▶ [Task requirements] Every line of the data must appear again in the answer, exactly as written.

■ ■ ■ ■ ■

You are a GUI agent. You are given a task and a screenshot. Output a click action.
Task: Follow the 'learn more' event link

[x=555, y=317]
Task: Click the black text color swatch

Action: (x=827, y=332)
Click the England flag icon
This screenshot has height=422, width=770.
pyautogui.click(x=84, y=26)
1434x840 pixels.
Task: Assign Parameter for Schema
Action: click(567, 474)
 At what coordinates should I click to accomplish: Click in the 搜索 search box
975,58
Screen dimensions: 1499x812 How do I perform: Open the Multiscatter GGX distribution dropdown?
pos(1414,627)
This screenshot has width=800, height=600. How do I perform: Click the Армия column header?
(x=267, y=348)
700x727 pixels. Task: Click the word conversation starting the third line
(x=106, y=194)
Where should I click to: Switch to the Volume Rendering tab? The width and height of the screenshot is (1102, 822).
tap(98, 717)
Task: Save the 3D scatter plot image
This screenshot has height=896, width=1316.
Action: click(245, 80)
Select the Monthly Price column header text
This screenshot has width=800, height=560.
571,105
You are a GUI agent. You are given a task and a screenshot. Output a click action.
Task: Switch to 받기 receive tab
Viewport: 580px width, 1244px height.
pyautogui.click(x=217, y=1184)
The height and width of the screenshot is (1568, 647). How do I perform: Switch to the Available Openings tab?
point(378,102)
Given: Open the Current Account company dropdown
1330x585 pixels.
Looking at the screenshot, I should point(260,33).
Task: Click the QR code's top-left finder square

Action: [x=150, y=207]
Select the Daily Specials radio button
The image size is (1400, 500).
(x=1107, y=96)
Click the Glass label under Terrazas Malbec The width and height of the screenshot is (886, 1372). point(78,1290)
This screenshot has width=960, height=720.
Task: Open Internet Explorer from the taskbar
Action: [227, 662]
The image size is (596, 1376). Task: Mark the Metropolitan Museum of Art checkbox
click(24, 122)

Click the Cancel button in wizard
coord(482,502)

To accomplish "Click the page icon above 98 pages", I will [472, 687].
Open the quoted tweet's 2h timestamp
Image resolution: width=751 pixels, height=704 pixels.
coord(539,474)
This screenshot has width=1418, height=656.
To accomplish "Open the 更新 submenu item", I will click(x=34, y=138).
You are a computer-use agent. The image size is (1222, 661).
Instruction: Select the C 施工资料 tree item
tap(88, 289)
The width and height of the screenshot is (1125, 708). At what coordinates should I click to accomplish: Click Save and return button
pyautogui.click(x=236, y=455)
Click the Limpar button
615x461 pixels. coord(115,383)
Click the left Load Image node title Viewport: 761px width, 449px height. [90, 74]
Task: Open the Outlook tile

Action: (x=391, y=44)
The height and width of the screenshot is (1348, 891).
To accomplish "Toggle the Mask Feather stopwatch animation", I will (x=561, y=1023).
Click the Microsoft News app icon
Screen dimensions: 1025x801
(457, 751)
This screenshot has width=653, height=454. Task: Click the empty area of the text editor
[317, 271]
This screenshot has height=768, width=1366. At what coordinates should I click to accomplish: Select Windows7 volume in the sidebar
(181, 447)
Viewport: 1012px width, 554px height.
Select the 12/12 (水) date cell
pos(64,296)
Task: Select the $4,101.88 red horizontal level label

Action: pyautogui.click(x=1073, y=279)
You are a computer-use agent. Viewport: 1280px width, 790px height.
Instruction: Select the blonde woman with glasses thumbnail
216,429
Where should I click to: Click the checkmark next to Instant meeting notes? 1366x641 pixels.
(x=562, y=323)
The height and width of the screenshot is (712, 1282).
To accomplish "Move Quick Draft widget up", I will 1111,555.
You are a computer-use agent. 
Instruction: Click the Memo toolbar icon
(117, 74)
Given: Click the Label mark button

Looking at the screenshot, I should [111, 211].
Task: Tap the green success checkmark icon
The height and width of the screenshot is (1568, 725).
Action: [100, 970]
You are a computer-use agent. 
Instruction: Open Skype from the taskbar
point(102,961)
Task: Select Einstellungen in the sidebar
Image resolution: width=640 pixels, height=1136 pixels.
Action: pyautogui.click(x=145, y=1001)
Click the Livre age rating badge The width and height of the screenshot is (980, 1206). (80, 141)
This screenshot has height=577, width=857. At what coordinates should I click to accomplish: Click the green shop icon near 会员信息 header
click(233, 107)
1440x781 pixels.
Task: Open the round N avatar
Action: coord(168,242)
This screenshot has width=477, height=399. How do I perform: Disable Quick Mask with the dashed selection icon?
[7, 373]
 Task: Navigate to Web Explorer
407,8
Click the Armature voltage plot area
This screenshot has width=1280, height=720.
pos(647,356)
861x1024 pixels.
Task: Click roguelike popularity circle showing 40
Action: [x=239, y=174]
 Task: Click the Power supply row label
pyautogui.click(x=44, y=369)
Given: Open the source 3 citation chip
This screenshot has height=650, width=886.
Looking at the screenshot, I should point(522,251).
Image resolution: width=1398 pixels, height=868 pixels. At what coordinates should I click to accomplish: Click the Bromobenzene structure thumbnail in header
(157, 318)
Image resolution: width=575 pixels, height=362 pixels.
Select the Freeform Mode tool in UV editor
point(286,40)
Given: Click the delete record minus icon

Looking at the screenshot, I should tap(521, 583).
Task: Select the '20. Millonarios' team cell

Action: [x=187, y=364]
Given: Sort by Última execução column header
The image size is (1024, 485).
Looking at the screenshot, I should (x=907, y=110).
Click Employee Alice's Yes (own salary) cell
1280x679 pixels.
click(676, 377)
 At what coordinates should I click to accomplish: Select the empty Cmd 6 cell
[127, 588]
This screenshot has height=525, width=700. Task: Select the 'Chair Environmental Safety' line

■ ■ ■ ■ ■

▶ [Answer to the problem]
You are a GUI agent. You are given a task and a screenshot. Output a click action.
Task: Follow the 'learn more' event link

[x=555, y=317]
Task: Click the black text color swatch

Action: (x=827, y=332)
Click the England flag icon
This screenshot has height=422, width=770.
pyautogui.click(x=84, y=26)
1434x840 pixels.
Task: Assign Parameter for Schema
Action: click(567, 474)
 At what coordinates should I click to accomplish: Click in the 搜索 search box
975,58
Screen dimensions: 1499x812 How do I perform: Open the Multiscatter GGX distribution dropdown?
pos(1414,627)
This screenshot has width=800, height=600. How do I perform: Click the Армия column header?
(x=267, y=348)
700x727 pixels. Task: Click the word conversation starting the third line
(x=106, y=194)
Where should I click to: Switch to the Volume Rendering tab? The width and height of the screenshot is (1102, 822).
tap(98, 717)
Task: Save the 3D scatter plot image
This screenshot has height=896, width=1316.
Action: click(245, 80)
Select the Monthly Price column header text
This screenshot has width=800, height=560.
571,105
You are a GUI agent. You are given a task and a screenshot. Output a click action.
Task: Switch to 받기 receive tab
Viewport: 580px width, 1244px height.
pyautogui.click(x=217, y=1184)
The height and width of the screenshot is (1568, 647). How do I perform: Switch to the Available Openings tab?
point(378,102)
Given: Open the Current Account company dropdown
1330x585 pixels.
Looking at the screenshot, I should point(260,33).
Task: Click the QR code's top-left finder square

Action: [x=150, y=207]
Select the Daily Specials radio button
The image size is (1400, 500).
(x=1107, y=96)
Click the Glass label under Terrazas Malbec The width and height of the screenshot is (886, 1372). point(78,1290)
This screenshot has width=960, height=720.
Task: Open Internet Explorer from the taskbar
Action: [227, 662]
The image size is (596, 1376). Task: Mark the Metropolitan Museum of Art checkbox
click(24, 122)

Click the Cancel button in wizard
coord(482,502)

To accomplish "Click the page icon above 98 pages", I will [472, 687].
Open the quoted tweet's 2h timestamp
Image resolution: width=751 pixels, height=704 pixels.
coord(539,474)
This screenshot has width=1418, height=656.
To accomplish "Open the 更新 submenu item", I will click(x=34, y=138).
You are a computer-use agent. The image size is (1222, 661).
Instruction: Select the C 施工资料 tree item
tap(88, 289)
The width and height of the screenshot is (1125, 708). At what coordinates should I click to accomplish: Click Save and return button
pyautogui.click(x=236, y=455)
Click the Limpar button
615x461 pixels. coord(115,383)
Click the left Load Image node title Viewport: 761px width, 449px height. [90, 74]
Task: Open the Outlook tile

Action: (x=391, y=44)
The height and width of the screenshot is (1348, 891).
To accomplish "Toggle the Mask Feather stopwatch animation", I will (x=561, y=1023).
Click the Microsoft News app icon
Screen dimensions: 1025x801
(457, 751)
This screenshot has width=653, height=454. Task: Click the empty area of the text editor
[317, 271]
This screenshot has height=768, width=1366. At what coordinates should I click to accomplish: Select Windows7 volume in the sidebar
(181, 447)
Viewport: 1012px width, 554px height.
Select the 12/12 (水) date cell
pos(64,296)
Task: Select the $4,101.88 red horizontal level label

Action: pyautogui.click(x=1073, y=279)
You are a computer-use agent. Viewport: 1280px width, 790px height.
Instruction: Select the blonde woman with glasses thumbnail
216,429
Where should I click to: Click the checkmark next to Instant meeting notes? 1366x641 pixels.
(x=562, y=323)
The height and width of the screenshot is (712, 1282).
To accomplish "Move Quick Draft widget up", I will 1111,555.
You are a computer-use agent. 
Instruction: Click the Memo toolbar icon
(117, 74)
Given: Click the Label mark button

Looking at the screenshot, I should [111, 211].
Task: Tap the green success checkmark icon
The height and width of the screenshot is (1568, 725).
Action: [100, 970]
You are a computer-use agent. 
Instruction: Open Skype from the taskbar
point(102,961)
Task: Select Einstellungen in the sidebar
Image resolution: width=640 pixels, height=1136 pixels.
Action: pyautogui.click(x=145, y=1001)
Click the Livre age rating badge The width and height of the screenshot is (980, 1206). (80, 141)
This screenshot has height=577, width=857. At what coordinates should I click to accomplish: Click the green shop icon near 会员信息 header
click(233, 107)
1440x781 pixels.
Task: Open the round N avatar
Action: coord(168,242)
This screenshot has width=477, height=399. How do I perform: Disable Quick Mask with the dashed selection icon?
[7, 373]
 Task: Navigate to Web Explorer
407,8
Click the Armature voltage plot area
This screenshot has width=1280, height=720.
pos(647,356)
861x1024 pixels.
Task: Click roguelike popularity circle showing 40
Action: [x=239, y=174]
 Task: Click the Power supply row label
pyautogui.click(x=44, y=369)
Given: Open the source 3 citation chip
This screenshot has height=650, width=886.
Looking at the screenshot, I should point(522,251).
Image resolution: width=1398 pixels, height=868 pixels. At what coordinates should I click to accomplish: Click the Bromobenzene structure thumbnail in header
(157, 318)
Image resolution: width=575 pixels, height=362 pixels.
Select the Freeform Mode tool in UV editor
point(286,40)
Given: Click the delete record minus icon

Looking at the screenshot, I should tap(521, 583).
Task: Select the '20. Millonarios' team cell

Action: [x=187, y=364]
Given: Sort by Última execução column header
The image size is (1024, 485).
Looking at the screenshot, I should (x=907, y=110).
Click Employee Alice's Yes (own salary) cell
1280x679 pixels.
click(676, 377)
 At what coordinates should I click to accomplish: Select the empty Cmd 6 cell
[127, 588]
This screenshot has height=525, width=700. Task: Select the 'Chair Environmental Safety' line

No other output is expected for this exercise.